According to the Rainforest Alliance’s “Frog Blog,” the best ways to make your vacation a “greener” experience all come down to good planning:
- Book with certified, sustainable hotels that offer responsible tours
- Choose non-stop flights on fuel efficient planes (like the Boeing 777 & 787 or the Airbus 345)
- Pack lightly to save weight on the plane, and avoid products with tiny “travel-sized” bottles and microbeads that will eventually just end up in landfills.
- This includes using rental equipment available via Columbus or other providers that would otherwise take up a lot of space in your suitcase, like wetsuits, diving or snorkeling equipment, or bicycle helmets.
- Bring your own water bottle so you don’t end up throwing away plastic bottles.
- Take advantage of group transportation to save fuel, like the public speedboats instead of the private charter planes to get between islands.
During your trip, it’s vital that you bear in mind some main points to respect the virgin Galapagos habitats.
- Respect the animals – you will see amazing endemic species, like the marine iguana and the different sea birds; for their safety and your own, keep your distance. Even minor interactions with them can change their lifestyle, in turn affecting the entire ecosystem.
- Helping a finch get food/ giving it food can handicap later generations when they are not taught how to get it for themselves.
- A mother sea lion will not return to her baby if it has the scent of a person who has touched it, and the baby will therefore be abandoned and die.
- These are just a few examples of the severe impact human interaction can have on the ecosystem.
- o When in doubt, stay out.
- Leave no trace. This is the simplest guideline, but the most fundamental. At the heart of all conservation efforts is the idea that you should leave a natural environment as you found it. As you will discover on your trip to the Galapagos, part of what makes these Islands so amazing is how after years of tourism, they still look as pure as the day they emerged from the sea. Do your part in keeping them that way.
- Don’t leave the trail or road. The National Park spends most of its time and energy maintaining tourist sites, so don’t deviate from the established path, and stick to the trail.
- Buy local products to support the Galapagos economy.
- Never ever remove anything from a natural environment in the Galapagos. In fact, it’s illegal and it will be confiscated at the airport if you are caught with something taken from the Islands.
- Follow the National Park’s guidelines.
Conservation beyond your vacation
Once you’ve visited these sacred islands and seen the preciously fragile ecosystems, you have a responsibility to continue respecting the eco-friendly practices that you learn about during your experience.
At Columbus Travel, we believe that sustainability comes in two forms: Environmental conservation and Responsible economic practices. All of our trips are designed to comply with the highest global standards of conservation and social sustainability. After your Galapagos excursion, there are a couple things to keep in mind to extend your experience into your everyday life.

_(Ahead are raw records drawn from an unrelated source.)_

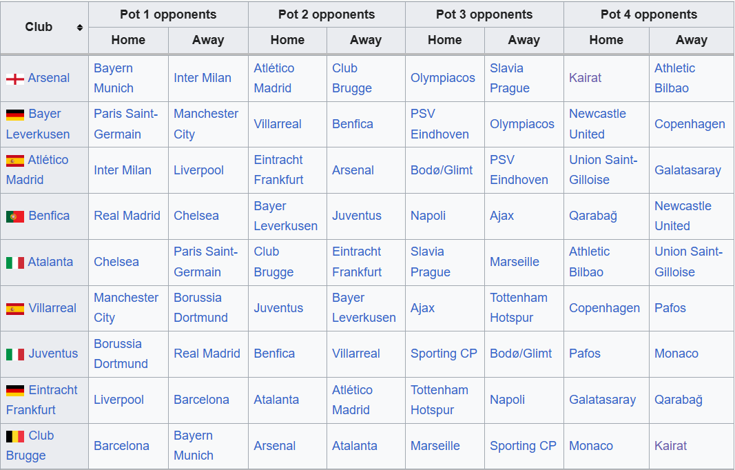Follow the Sporting CP link in Juventus row
Image resolution: width=735 pixels, height=470 pixels.
coord(444,354)
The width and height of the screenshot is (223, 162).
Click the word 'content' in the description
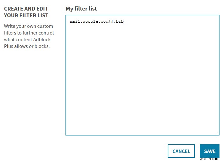pos(24,39)
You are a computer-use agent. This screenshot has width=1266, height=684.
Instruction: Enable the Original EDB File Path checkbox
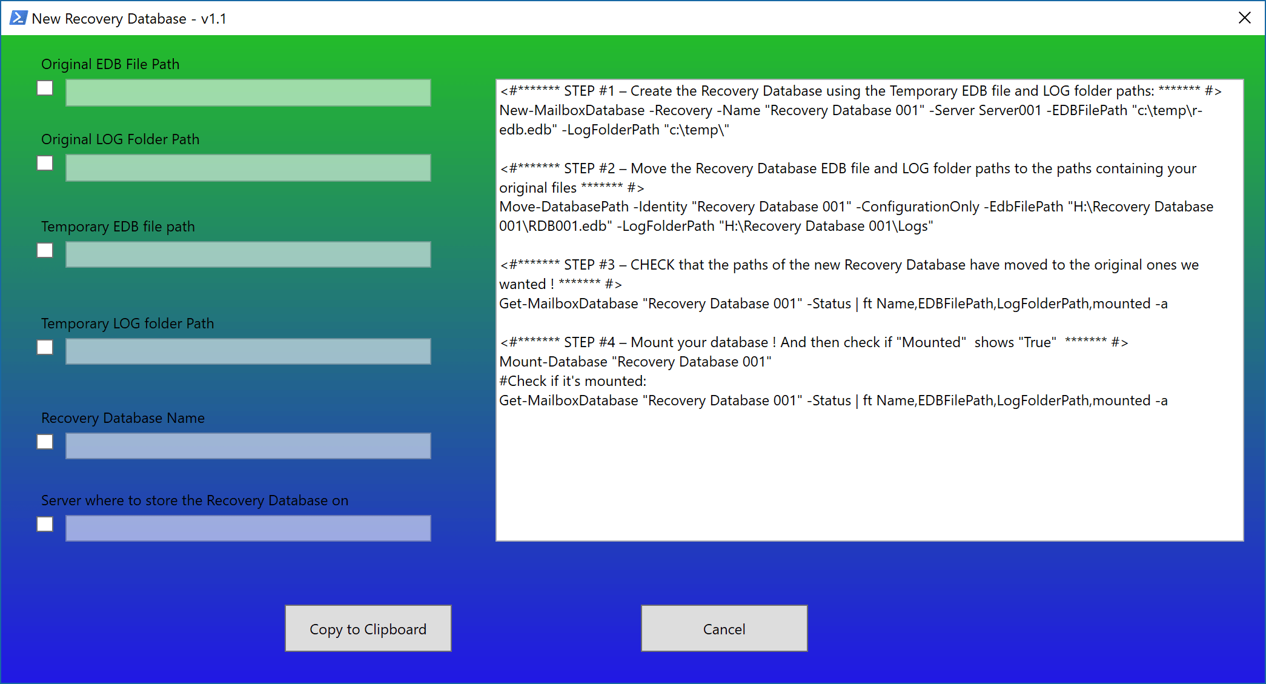[x=45, y=88]
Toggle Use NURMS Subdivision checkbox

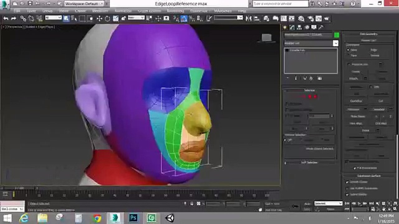coord(347,188)
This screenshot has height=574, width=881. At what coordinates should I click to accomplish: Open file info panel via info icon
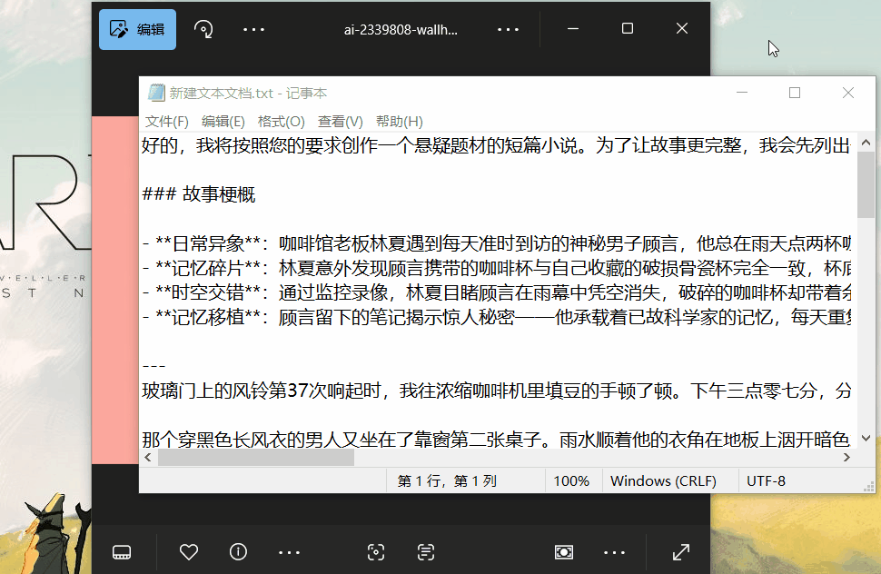click(238, 551)
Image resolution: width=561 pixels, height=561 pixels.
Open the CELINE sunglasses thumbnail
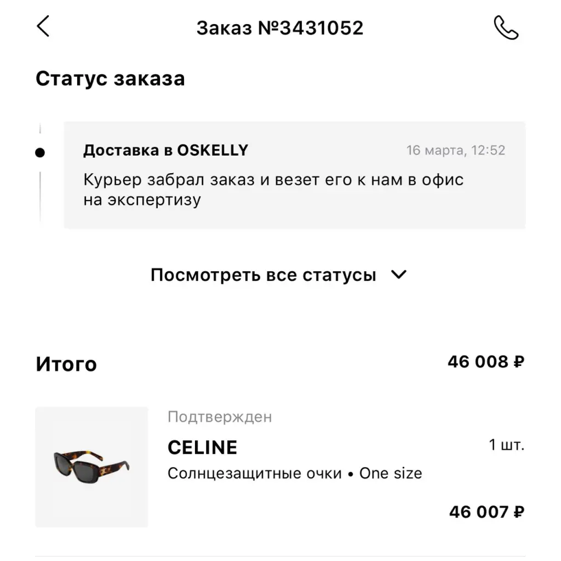click(91, 467)
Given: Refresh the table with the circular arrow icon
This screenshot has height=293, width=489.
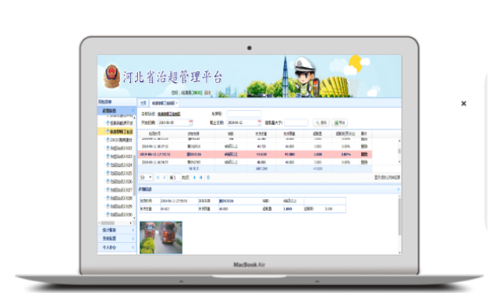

Environmentally, you should continue to buy “green” products and reduce your waste whenever possible. As you will see in the Galapagos ecosystems, water is a truly precious resource, and not wasting it is extremely important for our planet’s health. Responsible consumption of electricity is another way you can help protect ecosystems like the Galapagos – when carbon emissions rise and lead to global warming, the impact on the world’s most precariously balanced habitats are hardest-felt.
In terms of supporting the local economy, organic, locally produced or grown products, and especially those with the Fairtrade mark, are the best.